L’Amazzonia e il consumo di carne nel Rapporto Brandt
Sulla scia della questione degli incendi e deforestazione
dell’Amazzonia sono andato a riprendere in mano il “Rapport Brandt”,
pubblicato nel 1979 dieci anni prima della caduta del muro di Berlino. La Banca
Mondiale cosciente che la questione politica mondiale si sarebbe spostata dallo
scontro Est-Ovest a quella degli squilibri Nord-Sud, propose all’ex cancelliere
tedesco e presidente dell’Internazionale Socialista Willi Brandt di coordinare
una serie di studiosi provenienti da diverse parti del mondo uno lavoro sugli
squilibri Nord-Sud e sulle prospettive future. Il rapporto è stato pubblicato
in Italia da Mondadori nel 1980. Ne venni a conoscenza penso nello stesso anno
in una tavola rotonda organizzata sul tema presso la Pro Civitate Christiana di
Assisi in cui, tra l’atro, mi è talmente rimasta impressa una frase di Lidia
Menapace che me la ricordo ancora: siccome il disequilibrio è talmente elevato
che dovremmo prepararci ad un consistente ed inevitabile spostamento di massa
dal Sud verso il Nord del mondo, possiamo affrontare questa situazione o in
termini militari, preparandoci a difendere militarmente le nostre condizioni di
vita oppure potremmo prepararci a questo nuovo mescolamento di popolazioni e
culture preservando e valorizzando il meglio della nostra civiltà per passarlo
alla nuova situazione. (Era il 1980!).
Riletto ora parecchie cose sono notevolmente cambiate, c’è
stata la globalizzazione, alcuni paesi dell’estremo Est che erano compresi tra quelli
del Sud del mondo hanno avuto una crescita economica molto consistente, alcune
guerre che si sono fatte e si fanno, indirettamente ci permettono di continuare
a mantenere il nostro livello di consumi, forse l’Africa continua a rimanere
nella situazione di più forte squilibrio sociale, economico e culturale.
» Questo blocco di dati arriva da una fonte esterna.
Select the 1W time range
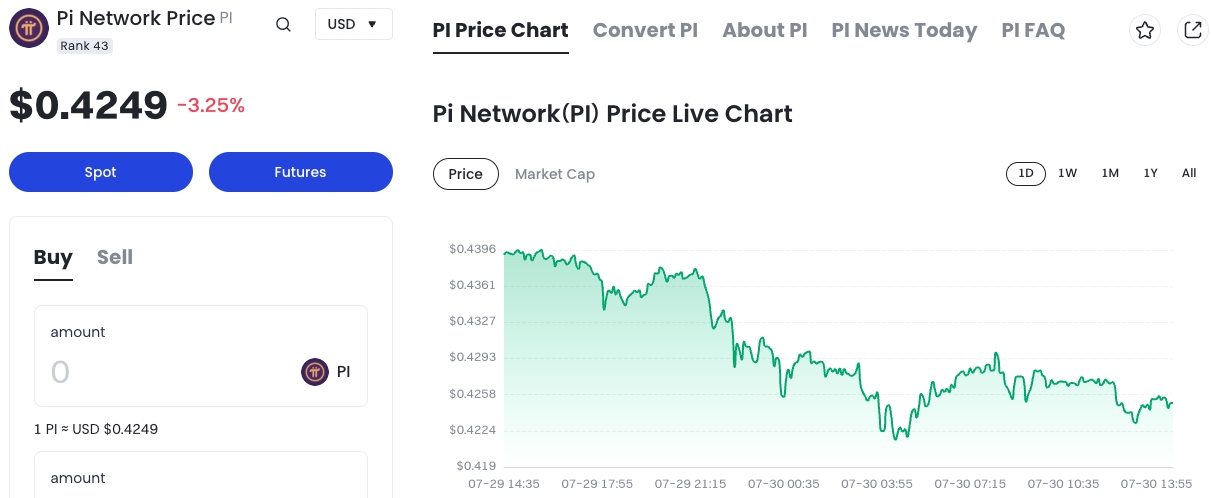Viewport: 1211px width, 498px height. (1067, 173)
Comunque, sono andato a riprendermelo perché mi ricordavo
che anche lì era già stato sollevato il problema della deforestazione per l’allevamento
del bestiame. Dentro il rapporto, nel capitolo “fame e cibo”, a pg. 135 della
pubblicazione in italiano si legge: “I ricchi del mondo potrebbero
contribuire ad aumentare la disponibilità di generi alimentari […] consumando
meno carne; infatti, produrre un’unità di proteine carnee comporta l’impiego di
otto unità di proteine vegetali, che potrebbero invece venire direttamente
consumate. Laddove gli animali che si nutrono di erba non richiedono cereali,
il pollame e il bestiame nutriti a cereali ne consumano enormi quantitativi e
precisamente da 3 a 9 chilogrammi per ogni chilogrammo di carne di pollo o di
bovino edule, sufficienti a sopperire ai bisogni di una vasta percentuale delle
popolazioni affamate del mondo mediante prodotti cerealicoli.” (Scritto nel
1979!)
La questione, come quella della emissione di CO2, rischia di
assumere i toni di un neocolonialismo: per mantenere il nostro livello di benessere
altre popolazioni devono vivere in condizioni di disagio per proteggere le
risorse di tutti, perché la Terra è una.
Non si tratta probabilmente di diventare tutti vegetariani
ma di stare più attenti, se ci è consentito veramente, alla provenienza dei
cibi che compriamo cercando di non compromettere risorse di altre popolazioni.
Bisogna inoltre che un riequilibrio delle risorse permetta a tutta la
popolazione mondiale di vivere in buone condizioni economiche, sociali culturali
e di opportunità senza compromettere le risorse delle future generazioni.